Managing Non-Human Identities for Stronger Security
In modern systems, most accounts you manage are not human at all. API clients, service identities, machine accounts, IoT devices—they operate without faces, but they hold keys to your infrastructure.
Non-human identities user management is no longer a side concern. These identities authenticate, authorize, and act within your systems just like people, and sometimes with more privileges. A breach here is often faster, harder to detect, and more damaging than in human accounts.
The first step is knowing what exists. Inventory every non-human identity. Map each one to its purpose and to the systems it can access. Remove dormant or unused accounts immediately. Every forgotten credential is a standing invitation to attackers.
Centralize policy enforcement. Non-human identities should follow the same security rules as humans: least privilege, enforced rotation of credentials, strong authentication methods. Replace long-lived static secrets with short-lived tokens. Automate revocation when roles or services change.
Track usage patterns. Log every authentication, every API call, every permission change. Compare current behavior against baseline profiles to flag anomalies. Fast, automated detection lets you shut down suspicious activity before it spreads.
Segment access.

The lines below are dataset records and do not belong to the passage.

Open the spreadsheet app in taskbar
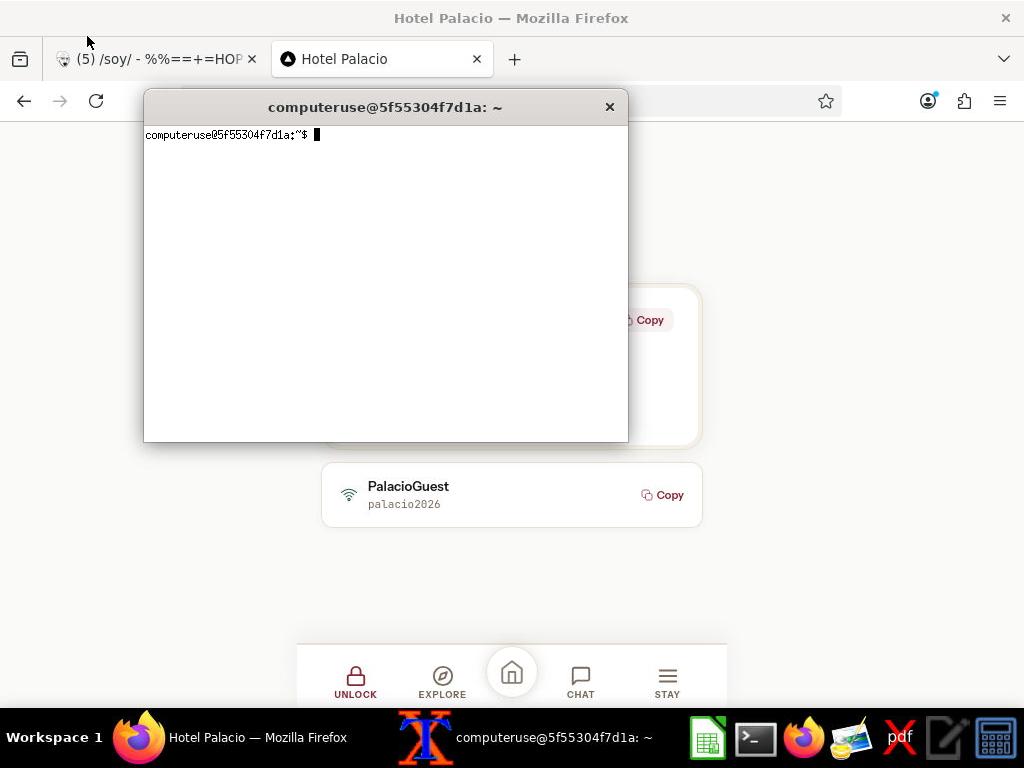This screenshot has height=768, width=1024. (x=708, y=738)
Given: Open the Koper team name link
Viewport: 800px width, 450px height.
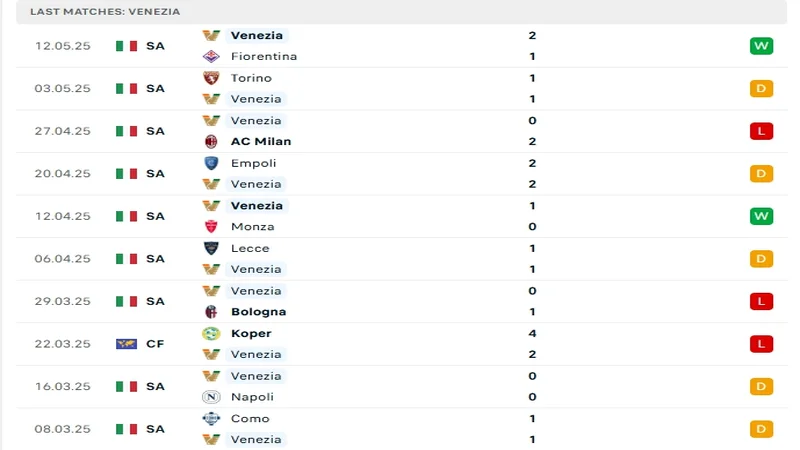Looking at the screenshot, I should pos(251,333).
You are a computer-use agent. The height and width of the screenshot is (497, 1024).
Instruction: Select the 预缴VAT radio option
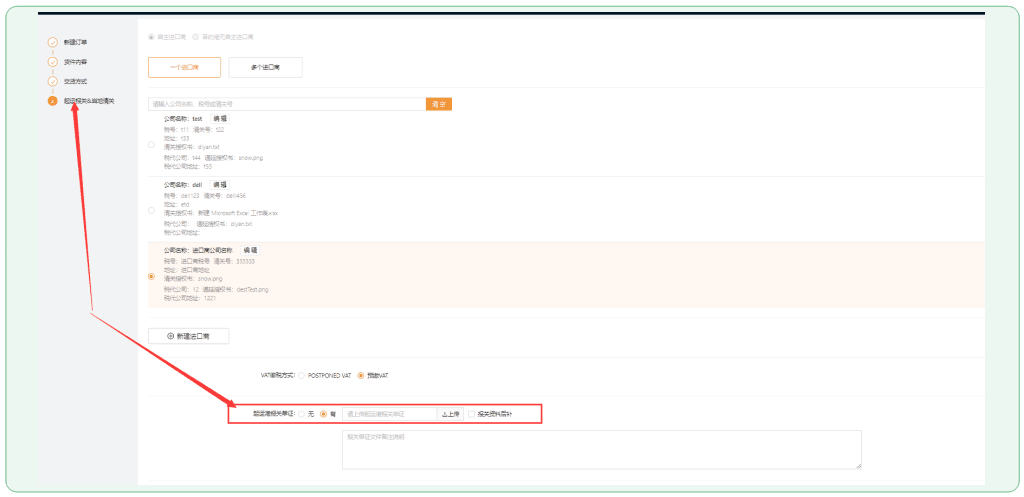coord(361,375)
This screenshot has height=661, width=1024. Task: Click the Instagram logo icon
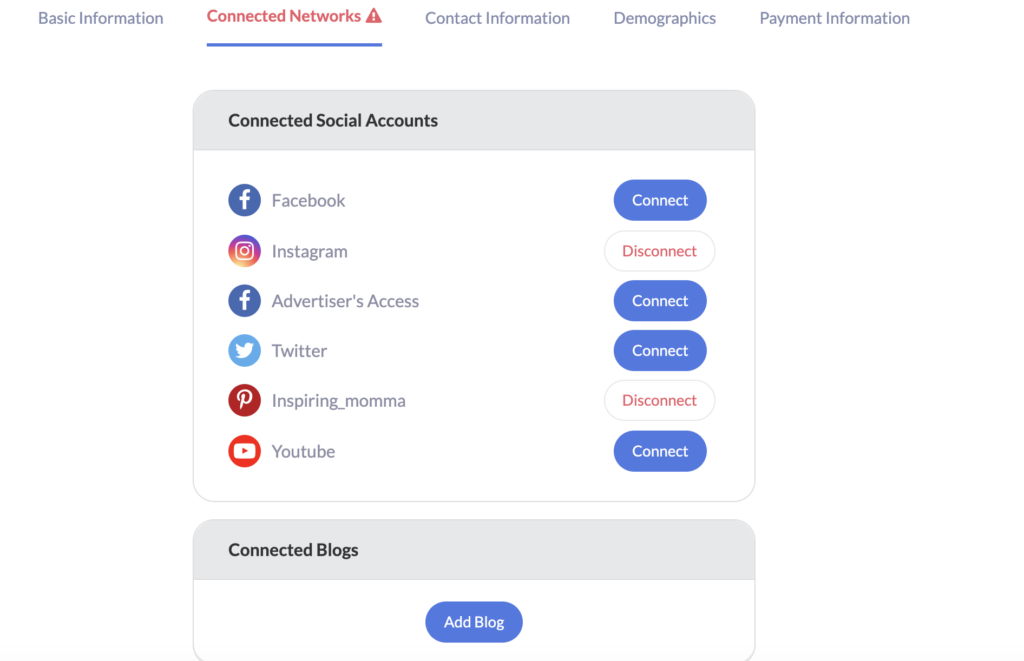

A machine account for data ingestion should not be able to write to production databases. A CI/CD pipeline identity should not access sensitive customer data. Define access scopes tightly and review them regularly.
Integrate lifecycle management. Create non-human identities with defined expiration dates. Rotate keys on schedule. Archive or delete the account when its job is complete. Zero trust means no one—human or machine—gets to keep access forever.
Effective non-human identities management reduces attack surface and prevents lateral movement inside your systems. It locks the doors you cannot see. It gives security teams clear visibility into all actors, human or otherwise.